また、2019年より桐嶋たける作画による漫画版がSOZO Comics(アメリカ合衆国ロサンゼルス)より電子書籍として刊行されている。
『蘭陵王』を執筆するに至った経緯を田中はインタビューで以下のように答えている。
幼いころ、三島由紀夫の短編小説『蘭陵王』の新聞広告を目にした田中は、三国志や水滸伝を読み始めた時期ということもあって、そのタイトルに興味を抱いた。大学生になった田中が『アジア歴史事典』(平凡社)で調べ物をしていたところ、蘭陵王の項目が目に留まり、実在の人物であったことを知った。仮面をつけて戦場に出た、非業の死を遂げたといった記述に好奇心を刺激され、正史である北斉書を読むようになる。正史に書かれていなかったら、出来過ぎと思えるくらいの魅力的な人物であり、いつか小説に書きたいと思うようになった。

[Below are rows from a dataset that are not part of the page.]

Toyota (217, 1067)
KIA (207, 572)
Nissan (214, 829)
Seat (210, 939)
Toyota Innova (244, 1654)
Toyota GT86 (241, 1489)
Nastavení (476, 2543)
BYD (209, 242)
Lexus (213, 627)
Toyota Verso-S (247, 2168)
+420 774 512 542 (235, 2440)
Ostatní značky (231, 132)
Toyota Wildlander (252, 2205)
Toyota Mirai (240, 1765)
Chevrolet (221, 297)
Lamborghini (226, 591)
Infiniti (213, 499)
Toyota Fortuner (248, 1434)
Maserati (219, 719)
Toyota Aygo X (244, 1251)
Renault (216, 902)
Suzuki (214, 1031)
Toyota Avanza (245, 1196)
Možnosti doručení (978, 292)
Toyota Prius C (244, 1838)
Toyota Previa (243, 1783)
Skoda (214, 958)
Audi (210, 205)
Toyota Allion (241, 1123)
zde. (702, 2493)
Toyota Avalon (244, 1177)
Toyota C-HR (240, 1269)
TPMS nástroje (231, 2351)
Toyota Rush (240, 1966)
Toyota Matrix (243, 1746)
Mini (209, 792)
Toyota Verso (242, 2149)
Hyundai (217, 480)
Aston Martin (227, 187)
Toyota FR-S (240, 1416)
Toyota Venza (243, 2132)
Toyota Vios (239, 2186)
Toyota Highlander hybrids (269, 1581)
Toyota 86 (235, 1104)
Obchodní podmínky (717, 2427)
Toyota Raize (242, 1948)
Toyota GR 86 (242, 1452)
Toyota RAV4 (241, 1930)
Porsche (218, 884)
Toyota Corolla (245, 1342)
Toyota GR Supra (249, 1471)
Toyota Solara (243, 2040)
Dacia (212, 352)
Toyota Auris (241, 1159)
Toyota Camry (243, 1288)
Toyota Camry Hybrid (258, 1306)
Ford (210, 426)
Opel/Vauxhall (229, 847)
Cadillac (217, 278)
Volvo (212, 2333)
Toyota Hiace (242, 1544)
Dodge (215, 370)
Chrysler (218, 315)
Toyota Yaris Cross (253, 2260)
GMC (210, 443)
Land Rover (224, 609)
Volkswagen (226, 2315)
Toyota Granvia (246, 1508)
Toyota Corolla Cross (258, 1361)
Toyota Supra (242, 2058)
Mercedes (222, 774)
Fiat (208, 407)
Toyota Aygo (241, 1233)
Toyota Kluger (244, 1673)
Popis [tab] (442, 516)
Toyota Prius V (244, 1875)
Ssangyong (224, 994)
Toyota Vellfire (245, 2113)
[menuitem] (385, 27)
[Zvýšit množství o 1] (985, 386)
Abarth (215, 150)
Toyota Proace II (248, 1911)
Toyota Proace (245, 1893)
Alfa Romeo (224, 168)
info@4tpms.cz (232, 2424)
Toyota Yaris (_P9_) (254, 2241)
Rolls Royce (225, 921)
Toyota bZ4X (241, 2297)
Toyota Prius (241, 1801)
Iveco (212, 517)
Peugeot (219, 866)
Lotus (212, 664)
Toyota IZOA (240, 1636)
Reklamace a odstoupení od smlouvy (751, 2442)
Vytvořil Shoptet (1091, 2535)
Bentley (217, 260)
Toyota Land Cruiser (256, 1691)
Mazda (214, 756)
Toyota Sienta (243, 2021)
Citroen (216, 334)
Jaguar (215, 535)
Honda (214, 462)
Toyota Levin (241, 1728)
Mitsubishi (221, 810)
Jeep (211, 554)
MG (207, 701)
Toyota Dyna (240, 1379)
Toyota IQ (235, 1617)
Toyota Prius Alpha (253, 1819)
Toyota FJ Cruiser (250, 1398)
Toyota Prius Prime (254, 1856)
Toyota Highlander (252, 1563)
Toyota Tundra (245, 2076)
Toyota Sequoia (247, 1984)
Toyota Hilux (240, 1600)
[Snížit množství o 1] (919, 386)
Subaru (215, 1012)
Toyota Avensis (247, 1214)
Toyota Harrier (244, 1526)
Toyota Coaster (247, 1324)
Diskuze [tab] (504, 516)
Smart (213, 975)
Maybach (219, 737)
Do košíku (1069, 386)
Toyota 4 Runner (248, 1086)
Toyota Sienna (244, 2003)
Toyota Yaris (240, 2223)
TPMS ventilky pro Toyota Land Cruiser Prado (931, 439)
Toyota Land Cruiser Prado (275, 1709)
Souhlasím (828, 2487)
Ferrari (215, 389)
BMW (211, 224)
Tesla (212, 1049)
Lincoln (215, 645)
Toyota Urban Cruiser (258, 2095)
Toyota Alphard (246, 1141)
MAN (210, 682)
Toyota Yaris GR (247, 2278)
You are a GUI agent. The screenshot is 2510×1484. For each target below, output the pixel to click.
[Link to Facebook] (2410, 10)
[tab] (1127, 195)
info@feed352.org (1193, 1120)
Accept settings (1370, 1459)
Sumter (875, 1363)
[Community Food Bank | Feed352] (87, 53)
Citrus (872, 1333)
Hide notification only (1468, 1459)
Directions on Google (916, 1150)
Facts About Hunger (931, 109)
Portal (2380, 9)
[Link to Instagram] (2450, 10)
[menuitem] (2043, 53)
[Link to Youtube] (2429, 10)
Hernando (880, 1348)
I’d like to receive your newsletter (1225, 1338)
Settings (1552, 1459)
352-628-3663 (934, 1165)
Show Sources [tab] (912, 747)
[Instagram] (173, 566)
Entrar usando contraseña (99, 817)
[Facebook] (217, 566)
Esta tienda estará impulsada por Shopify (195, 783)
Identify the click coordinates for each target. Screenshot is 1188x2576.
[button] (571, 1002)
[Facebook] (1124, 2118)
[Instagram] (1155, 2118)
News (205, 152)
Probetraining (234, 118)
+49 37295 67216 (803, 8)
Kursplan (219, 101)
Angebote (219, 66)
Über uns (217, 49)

蘭陵王に関して執筆された作品や小説があれば自分は一読者として楽しめるが、そういった作品は日本には存在していなかった。例えば、前掲の三島由紀夫の短編小説は雅楽の曲目である『蘭陵王』を題材にした現代小説である。田中はその後、小説家としてデビューを果たすが、蘭陵王の執筆は後回しとなって30年が経過する。文藝春秋の編集者の後押しがあったことで、ようやく執筆、刊行の運びとなった。